Despite the excitement and adventure of being a traveler and scientist in Antarctica, Harwood said his focus is on research and communicating the importance Antarctica has in climate change and global warming.
“Antarctica is the biggest player in all of this right now,” he said. “It keeps things cold down there, but it has great potential for change.”
Antarctica also is the key to understanding past global warming and will help us prepare as the climate crisis looms, he said. If the the past can be revealed by the study of sediments in Antarctic ice cores, then the future of climate change can be predicted, he said.

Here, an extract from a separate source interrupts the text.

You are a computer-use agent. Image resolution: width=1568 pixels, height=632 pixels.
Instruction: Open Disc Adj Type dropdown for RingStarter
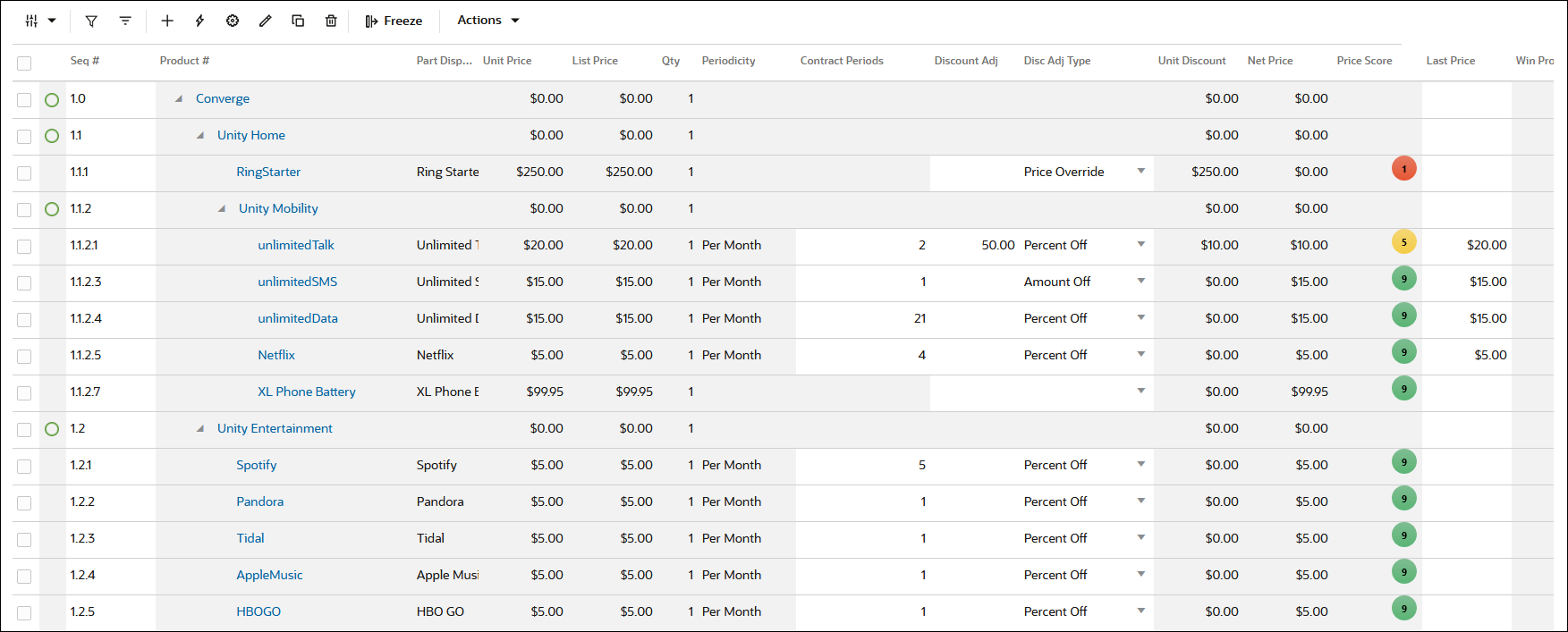click(1140, 172)
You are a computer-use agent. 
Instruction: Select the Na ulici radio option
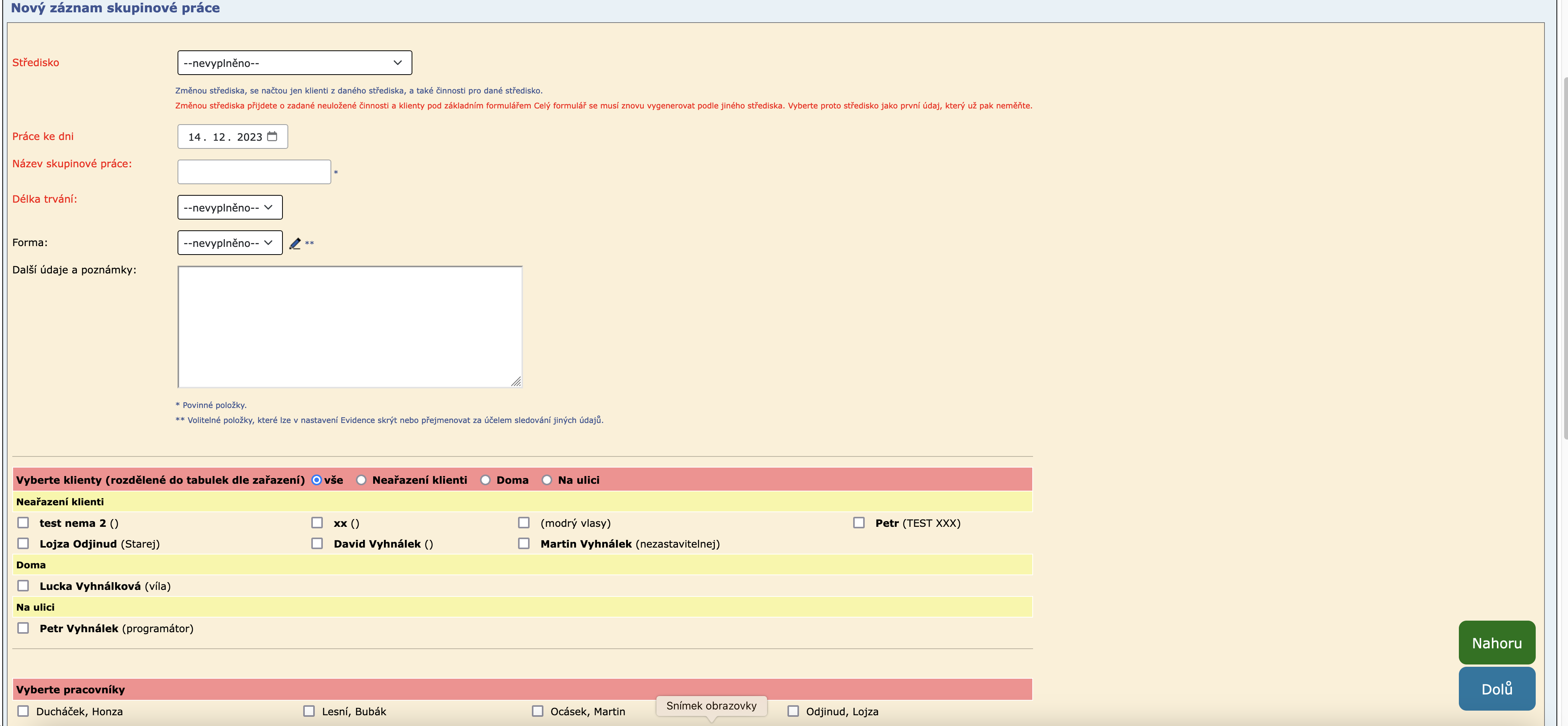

“I sit down at my microscope and say, ‘Here we are, here’s my time machine,’ because my microscope is what allows me to look at the sediments to see what’s in there, and to see who lived when, so it’s like going back in time,” Harwood said.
Harwood encourages people to educate themselves about climate change, then spread the word. Individuals can make a difference collectively by voting for candidates in people who will care about climate change, buying local items to reduce worldwide shipping, growing their own produce and living more sustainably, he said.
“I am optimistic about the youth and about people’s perspective and the energy of that, but I am not optimistic about the short time we have,” he said.
Harwood said he enjoys teaching the Antarctic geoscience class because he gets to talk about the important issues of climate change and educate his students more on the topic. He hopes that he can inspire his students to make an effort in stopping climate change and spread the word about the impeding crisis.
“If I can have people be better citizens, better voters, informed science literacy and all that stuff, that’s my mission,” Harwood said. “As long as everybody walks away having learned something and has a positive view of science, that’s a win for everybody.”